As far as I can judge, while this film does not go for 100% factual accuracy it does capture something of what it was probably like.
Reviewed in the United Kingdom on October 27, 2018
A scatological/coprophilous triumph! What a depressing, exploitative, ill-conceived and badly cast film. In order to make it clear that Khrushchev is not a mother-tongue Russian speaker but a mother-tongue speaker of Ukrainian, the actor playing him is an American with an American accent. Many of the other members of the cast seem to be half asleep.
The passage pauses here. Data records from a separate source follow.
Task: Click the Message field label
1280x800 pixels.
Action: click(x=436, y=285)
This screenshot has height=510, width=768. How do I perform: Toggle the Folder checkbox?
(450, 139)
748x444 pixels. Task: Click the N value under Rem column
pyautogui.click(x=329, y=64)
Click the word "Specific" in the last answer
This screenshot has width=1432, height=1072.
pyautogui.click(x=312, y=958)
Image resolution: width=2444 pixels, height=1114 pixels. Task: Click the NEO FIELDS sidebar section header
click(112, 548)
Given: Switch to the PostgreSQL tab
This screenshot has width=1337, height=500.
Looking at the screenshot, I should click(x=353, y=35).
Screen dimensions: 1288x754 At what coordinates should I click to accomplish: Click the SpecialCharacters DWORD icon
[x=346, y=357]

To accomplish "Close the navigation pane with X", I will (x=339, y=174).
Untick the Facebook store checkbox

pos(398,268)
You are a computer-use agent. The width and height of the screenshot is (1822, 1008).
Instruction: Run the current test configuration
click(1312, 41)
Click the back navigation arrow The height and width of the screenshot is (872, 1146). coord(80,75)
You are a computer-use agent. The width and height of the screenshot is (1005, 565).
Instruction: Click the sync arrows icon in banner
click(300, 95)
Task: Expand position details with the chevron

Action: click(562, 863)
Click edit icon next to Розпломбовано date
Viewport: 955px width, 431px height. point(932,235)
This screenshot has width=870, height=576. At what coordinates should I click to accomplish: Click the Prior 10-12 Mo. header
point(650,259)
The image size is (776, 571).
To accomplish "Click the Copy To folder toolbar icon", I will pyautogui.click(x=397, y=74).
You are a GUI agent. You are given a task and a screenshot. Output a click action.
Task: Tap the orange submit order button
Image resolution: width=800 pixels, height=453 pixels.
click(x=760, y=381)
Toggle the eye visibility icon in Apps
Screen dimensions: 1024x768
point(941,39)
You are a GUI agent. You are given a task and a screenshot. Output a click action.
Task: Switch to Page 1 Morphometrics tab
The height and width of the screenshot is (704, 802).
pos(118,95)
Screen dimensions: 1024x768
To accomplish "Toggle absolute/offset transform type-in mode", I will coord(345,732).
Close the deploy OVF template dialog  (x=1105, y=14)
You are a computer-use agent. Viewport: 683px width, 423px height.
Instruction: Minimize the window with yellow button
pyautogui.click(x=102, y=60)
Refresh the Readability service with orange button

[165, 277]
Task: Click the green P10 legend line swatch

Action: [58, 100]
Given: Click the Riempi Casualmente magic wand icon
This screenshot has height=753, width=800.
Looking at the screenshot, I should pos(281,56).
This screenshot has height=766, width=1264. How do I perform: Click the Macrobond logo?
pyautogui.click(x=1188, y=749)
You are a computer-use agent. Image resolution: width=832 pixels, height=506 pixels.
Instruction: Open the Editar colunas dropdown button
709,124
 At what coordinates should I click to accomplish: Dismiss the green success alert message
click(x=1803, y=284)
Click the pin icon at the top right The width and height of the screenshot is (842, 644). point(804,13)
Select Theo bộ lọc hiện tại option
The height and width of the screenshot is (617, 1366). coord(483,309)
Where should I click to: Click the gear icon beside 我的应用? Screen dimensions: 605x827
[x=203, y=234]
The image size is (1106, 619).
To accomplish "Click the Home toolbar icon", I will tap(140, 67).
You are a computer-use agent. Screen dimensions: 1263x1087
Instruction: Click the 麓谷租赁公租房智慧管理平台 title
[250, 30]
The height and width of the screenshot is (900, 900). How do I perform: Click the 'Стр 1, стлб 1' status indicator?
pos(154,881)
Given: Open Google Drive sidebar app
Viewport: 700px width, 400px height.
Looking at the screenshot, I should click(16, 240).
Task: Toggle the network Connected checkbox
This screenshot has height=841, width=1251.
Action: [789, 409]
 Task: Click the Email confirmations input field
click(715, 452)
There are moments in the this wonderful satire that are far to close to reality than are comfortable. The characterization of Beriya and Zukov are far far to close !! Unexpectedly the weakest character is Sir ( now ) Michael Palin as Molotov. For me that just didn't work. BUT there are so many LOL moments, ( a lot from Svetlana and Vasily ) plus some lovely cinematic moments in Red Square. Buscemi is so very good as Khrushchev, albeit that as the father of the cold war, Iannccui omitted to use Khrushchevs infamous quote.... 'Whether you like it or not, history is on our side. We will bury you'. A great film.. do watch....
The weird thing is, it's pretty close to the run of events - maybe not in specifics, but in snapshot historical portrayal, and it's also really funny. This is weird, because what do you call it when the satirical representation seems more historically accurate than the actuality!? Probably excellent satire - laughed heartily, was enthused to learn more of the history, and was especially glad to be doing both in a, notionally, free society. Recommended
Reviewed in the United Kingdom on February 20, 2019
This is a great ensemble film, finding shafts of dark humour amidst the political turmoil that followed Stalin's death. The casting is superb, and the script fairly sizzles along while being grounded in historical verisimilitude, capturing the panic and paranoia rife amongst the party leaders as they cast around for a successor. The film has a low-budget feel, and for me felt stagey rather than filmic, but this did not distract from my enjoyment of it. A film that I can see myself returning to. Recommended.